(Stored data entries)
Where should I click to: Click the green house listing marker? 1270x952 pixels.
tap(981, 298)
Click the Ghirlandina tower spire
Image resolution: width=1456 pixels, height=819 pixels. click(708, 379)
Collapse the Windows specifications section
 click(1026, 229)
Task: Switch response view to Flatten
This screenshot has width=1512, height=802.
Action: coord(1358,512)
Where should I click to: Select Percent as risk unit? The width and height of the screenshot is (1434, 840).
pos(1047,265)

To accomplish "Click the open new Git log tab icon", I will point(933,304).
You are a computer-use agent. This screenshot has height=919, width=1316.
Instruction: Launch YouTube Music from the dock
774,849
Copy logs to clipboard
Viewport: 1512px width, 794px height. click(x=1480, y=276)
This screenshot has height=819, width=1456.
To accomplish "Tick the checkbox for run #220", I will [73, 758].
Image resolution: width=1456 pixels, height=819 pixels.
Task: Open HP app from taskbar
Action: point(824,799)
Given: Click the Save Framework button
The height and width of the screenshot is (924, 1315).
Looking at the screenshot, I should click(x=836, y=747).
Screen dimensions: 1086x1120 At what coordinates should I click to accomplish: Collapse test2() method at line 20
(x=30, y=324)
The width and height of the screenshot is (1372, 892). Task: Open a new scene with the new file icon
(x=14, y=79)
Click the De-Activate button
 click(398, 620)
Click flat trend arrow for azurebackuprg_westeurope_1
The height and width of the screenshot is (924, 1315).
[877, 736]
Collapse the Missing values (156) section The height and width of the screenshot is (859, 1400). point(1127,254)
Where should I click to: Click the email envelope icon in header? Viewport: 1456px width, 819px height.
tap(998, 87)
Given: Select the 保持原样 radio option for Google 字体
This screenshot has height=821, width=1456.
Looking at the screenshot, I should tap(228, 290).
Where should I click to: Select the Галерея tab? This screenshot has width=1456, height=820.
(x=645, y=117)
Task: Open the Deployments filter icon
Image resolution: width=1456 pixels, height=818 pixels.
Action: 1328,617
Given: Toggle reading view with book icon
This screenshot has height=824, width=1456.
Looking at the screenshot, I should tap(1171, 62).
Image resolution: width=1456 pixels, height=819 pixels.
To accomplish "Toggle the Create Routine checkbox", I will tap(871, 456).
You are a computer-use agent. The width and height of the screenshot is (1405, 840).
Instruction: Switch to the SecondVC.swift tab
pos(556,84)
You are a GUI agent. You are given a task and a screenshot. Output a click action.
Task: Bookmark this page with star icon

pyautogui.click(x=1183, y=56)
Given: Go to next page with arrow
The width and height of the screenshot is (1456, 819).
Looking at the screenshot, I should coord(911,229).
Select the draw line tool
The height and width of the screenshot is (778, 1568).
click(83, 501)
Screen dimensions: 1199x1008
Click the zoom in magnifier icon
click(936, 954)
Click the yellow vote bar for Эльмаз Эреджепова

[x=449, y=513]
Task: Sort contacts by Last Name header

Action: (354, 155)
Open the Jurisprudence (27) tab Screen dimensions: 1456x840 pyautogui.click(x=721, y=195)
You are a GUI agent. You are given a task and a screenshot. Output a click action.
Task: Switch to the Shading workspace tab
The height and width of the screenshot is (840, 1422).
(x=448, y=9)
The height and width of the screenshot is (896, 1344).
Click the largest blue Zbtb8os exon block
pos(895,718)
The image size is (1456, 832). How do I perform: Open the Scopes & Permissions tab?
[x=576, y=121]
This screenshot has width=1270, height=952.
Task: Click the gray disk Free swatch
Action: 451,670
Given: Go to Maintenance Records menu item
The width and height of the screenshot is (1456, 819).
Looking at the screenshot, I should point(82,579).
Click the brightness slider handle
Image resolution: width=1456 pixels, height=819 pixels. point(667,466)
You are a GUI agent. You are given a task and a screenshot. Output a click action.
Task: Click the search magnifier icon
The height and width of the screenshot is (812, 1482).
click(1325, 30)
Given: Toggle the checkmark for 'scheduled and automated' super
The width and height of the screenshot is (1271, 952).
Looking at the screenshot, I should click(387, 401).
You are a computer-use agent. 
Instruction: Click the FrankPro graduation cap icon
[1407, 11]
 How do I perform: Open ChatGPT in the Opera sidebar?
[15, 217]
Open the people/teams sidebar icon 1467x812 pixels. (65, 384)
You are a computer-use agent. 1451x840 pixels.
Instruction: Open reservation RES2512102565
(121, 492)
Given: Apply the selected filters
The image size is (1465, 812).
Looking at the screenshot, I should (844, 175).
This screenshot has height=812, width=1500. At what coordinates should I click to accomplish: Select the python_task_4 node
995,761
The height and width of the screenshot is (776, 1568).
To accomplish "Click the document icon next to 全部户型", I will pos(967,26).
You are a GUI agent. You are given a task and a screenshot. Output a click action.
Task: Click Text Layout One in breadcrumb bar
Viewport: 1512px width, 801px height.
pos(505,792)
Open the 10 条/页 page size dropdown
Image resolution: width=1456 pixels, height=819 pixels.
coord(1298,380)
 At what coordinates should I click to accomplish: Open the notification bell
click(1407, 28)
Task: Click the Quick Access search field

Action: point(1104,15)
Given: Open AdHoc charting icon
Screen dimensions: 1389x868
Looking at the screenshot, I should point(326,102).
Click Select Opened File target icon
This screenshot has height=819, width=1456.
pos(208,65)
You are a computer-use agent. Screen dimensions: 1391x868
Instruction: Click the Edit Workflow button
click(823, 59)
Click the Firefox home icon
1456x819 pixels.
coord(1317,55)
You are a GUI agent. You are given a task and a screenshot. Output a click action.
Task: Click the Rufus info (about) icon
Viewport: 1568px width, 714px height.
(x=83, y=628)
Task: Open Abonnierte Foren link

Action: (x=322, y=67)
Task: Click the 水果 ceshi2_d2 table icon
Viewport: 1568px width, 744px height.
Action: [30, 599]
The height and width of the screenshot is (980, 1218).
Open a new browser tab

**Prompt**
Select all lines with the word "next" from the entries above.

**Response to this task**
Given: Go to next page with arrow
To accomplish "Click the document icon next to 全部户型", I will pos(967,26).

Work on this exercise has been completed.